BEGIN DATASET EXCERPTS

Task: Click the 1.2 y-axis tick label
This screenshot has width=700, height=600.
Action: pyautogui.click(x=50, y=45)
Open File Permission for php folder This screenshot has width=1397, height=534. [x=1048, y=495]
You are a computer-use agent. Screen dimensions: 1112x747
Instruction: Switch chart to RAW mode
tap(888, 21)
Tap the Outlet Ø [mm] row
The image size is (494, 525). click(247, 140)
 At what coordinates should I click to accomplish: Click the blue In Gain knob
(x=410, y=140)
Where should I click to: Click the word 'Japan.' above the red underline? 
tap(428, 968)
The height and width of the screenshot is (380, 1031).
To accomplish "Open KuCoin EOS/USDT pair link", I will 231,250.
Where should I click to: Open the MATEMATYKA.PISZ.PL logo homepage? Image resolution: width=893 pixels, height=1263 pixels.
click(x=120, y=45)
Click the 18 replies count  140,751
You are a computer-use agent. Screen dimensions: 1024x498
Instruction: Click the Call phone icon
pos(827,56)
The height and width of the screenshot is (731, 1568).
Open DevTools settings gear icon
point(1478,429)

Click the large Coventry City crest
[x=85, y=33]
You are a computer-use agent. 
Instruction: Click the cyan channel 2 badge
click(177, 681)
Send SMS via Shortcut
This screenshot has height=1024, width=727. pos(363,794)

END DATASET EXCERPTS

● **GIVEN EXERCISE**: Rewrite all the records above, swapping "Instruction" for "Step" everywhere it occurs and leaving everything else untouched.

● **SOLUTION TO THIS PROBLEM**:
Task: Click the 1.2 y-axis tick label
This screenshot has width=700, height=600.
Action: pyautogui.click(x=50, y=45)
Open File Permission for php folder This screenshot has width=1397, height=534. [x=1048, y=495]
You are a computer-use agent. Screen dimensions: 1112x747
Step: Switch chart to RAW mode
tap(888, 21)
Tap the Outlet Ø [mm] row
The image size is (494, 525). click(247, 140)
 At what coordinates should I click to accomplish: Click the blue In Gain knob
(x=410, y=140)
Where should I click to: Click the word 'Japan.' above the red underline? 
tap(428, 968)
The height and width of the screenshot is (380, 1031).
To accomplish "Open KuCoin EOS/USDT pair link", I will 231,250.
Where should I click to: Open the MATEMATYKA.PISZ.PL logo homepage? Image resolution: width=893 pixels, height=1263 pixels.
click(x=120, y=45)
Click the 18 replies count  140,751
You are a computer-use agent. Screen dimensions: 1024x498
Step: Click the Call phone icon
pos(827,56)
The height and width of the screenshot is (731, 1568).
Open DevTools settings gear icon
point(1478,429)

Click the large Coventry City crest
[x=85, y=33]
You are a computer-use agent. 
Step: Click the cyan channel 2 badge
click(177, 681)
Send SMS via Shortcut
This screenshot has height=1024, width=727. pos(363,794)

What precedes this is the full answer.